Holidaying With Your Dog
Balancing the travel bug with the needs of a much-loved four-legged friend can be a challenge. A new UK travel company is helping to widen choice and make the whole process stress-free for you…and for Boris (or Benji, Bertie, Bella, FiFi…)
The UK has an estimated dog population of 8.9 million, with a quarter of us counting them as a non-negotiable part of our lives. If you then consider we make around 72 million overseas visits a year and some 68% of us take a regular UK break, then clearly there are a lot of Brits having to carefully consider these four-legged treasures when planning our time away.
We spoke to James Starkey who works for Canine Cottages, a UK travel company set up by sister business Holiday Cottages to cater for the growing demand for dog-friendly holiday accommodation.
When was the company set up? And how did the demand for dog-friendly accommodation influence the early days of the business?
“We set up just two years ago in response to the ever-growing requests for dog-friendly holiday cottages and an increase in the amount of property owners offering this as an option. Word quickly spread, and we now feature more than 2,000 places in some of the most stunning UK locations.”
Give us a flavour of the breadth and type of accommodation you offer?
“We feature everything from cosy shepherd’s huts deep in Welsh countryside to beautiful cottages in the Cotswolds, and romantic retreats in Devon to properties with everything for your puppy.”
How has demand changed and have you found property owners becoming more welcoming of guests with dogs?
“We know dogs are a huge part of the family and having to leave them behind can be difficult, but we’ve found property owners more than happy to welcome at least one dog into their homes. Many lay on extra treats such as welcome hampers, tags for collars and special washrooms or areas. It’s now possible to enjoy a luxurious holiday cottage where your four-legged friend can easily join in the family fun.”
What do dog owners need to think about when booking accommodation?
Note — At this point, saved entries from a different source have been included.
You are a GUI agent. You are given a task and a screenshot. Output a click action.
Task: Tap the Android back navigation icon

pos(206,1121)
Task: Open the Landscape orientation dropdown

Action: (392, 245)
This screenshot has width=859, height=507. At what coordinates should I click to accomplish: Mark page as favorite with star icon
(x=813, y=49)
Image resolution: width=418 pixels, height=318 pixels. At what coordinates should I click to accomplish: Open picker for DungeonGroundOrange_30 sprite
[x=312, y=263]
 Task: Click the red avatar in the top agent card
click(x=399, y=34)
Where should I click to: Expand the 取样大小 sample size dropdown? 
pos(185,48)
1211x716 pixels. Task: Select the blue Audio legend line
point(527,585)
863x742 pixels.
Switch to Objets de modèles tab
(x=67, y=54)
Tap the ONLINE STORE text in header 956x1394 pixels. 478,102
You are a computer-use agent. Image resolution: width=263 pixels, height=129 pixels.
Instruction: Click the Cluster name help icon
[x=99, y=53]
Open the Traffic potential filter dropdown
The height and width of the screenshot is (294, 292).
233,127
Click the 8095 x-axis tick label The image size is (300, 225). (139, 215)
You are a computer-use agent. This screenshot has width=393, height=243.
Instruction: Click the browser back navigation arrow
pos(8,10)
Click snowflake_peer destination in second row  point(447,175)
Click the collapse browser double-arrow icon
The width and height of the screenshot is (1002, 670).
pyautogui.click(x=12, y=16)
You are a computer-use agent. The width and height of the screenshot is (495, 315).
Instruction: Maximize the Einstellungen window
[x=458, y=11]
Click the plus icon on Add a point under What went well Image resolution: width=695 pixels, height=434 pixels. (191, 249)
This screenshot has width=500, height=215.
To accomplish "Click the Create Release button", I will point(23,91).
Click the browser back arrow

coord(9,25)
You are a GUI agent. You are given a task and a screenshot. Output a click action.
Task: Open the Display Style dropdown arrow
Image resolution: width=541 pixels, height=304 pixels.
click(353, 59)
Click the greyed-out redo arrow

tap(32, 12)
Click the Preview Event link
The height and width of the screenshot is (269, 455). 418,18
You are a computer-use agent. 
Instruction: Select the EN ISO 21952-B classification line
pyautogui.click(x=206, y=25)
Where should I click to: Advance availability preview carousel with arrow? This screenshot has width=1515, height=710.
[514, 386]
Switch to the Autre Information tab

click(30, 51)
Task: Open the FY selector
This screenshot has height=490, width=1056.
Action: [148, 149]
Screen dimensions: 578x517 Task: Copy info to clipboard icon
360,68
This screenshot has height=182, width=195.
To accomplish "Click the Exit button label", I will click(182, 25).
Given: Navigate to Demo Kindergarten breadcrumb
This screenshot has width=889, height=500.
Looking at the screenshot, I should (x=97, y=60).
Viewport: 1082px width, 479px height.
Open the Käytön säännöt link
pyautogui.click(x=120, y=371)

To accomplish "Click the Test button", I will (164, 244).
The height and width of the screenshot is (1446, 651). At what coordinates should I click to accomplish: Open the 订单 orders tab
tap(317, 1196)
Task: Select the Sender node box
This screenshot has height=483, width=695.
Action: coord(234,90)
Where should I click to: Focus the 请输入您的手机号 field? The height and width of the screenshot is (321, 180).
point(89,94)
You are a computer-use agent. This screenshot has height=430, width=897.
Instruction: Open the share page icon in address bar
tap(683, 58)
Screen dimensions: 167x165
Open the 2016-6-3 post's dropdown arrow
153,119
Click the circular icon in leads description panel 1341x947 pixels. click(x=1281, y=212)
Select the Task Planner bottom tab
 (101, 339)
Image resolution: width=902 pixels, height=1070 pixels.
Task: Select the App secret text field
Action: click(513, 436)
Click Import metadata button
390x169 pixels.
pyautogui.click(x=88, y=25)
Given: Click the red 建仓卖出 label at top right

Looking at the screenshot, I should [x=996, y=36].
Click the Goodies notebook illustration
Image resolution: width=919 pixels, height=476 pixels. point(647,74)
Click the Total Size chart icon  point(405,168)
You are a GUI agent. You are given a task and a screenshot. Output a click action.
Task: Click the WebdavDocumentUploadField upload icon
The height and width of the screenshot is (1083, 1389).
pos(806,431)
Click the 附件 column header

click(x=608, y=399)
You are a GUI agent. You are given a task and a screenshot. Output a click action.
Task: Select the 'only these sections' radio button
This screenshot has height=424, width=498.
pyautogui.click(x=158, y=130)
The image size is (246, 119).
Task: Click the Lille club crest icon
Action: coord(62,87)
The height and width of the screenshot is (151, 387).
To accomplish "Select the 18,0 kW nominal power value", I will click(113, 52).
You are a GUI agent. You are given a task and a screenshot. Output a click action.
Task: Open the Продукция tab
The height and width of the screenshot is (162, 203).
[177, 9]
“Every dog is different and will come with its own set of needs but, as a rule, we would encourage people to consider: Is there any outdoor space for the dog to run around? If there’s a garden or paddock – is it enclosed? Is there an area (such as a porch or washroom) where you can give Fido a rub down after a muddy walk? Are there restrictions on where dogs are allowed? Are there lots of dog-friendly attractions and days out nearby?”
Presumably owners need to consider the size of their dog, its exercise needs and to ensure it’s properly house trained?
“We know the canine-loving fraternity are pretty smart and know what their dogs are able or not able to do. Our website gives customers as much information as possible about the various properties and our team is there to answer any queries.”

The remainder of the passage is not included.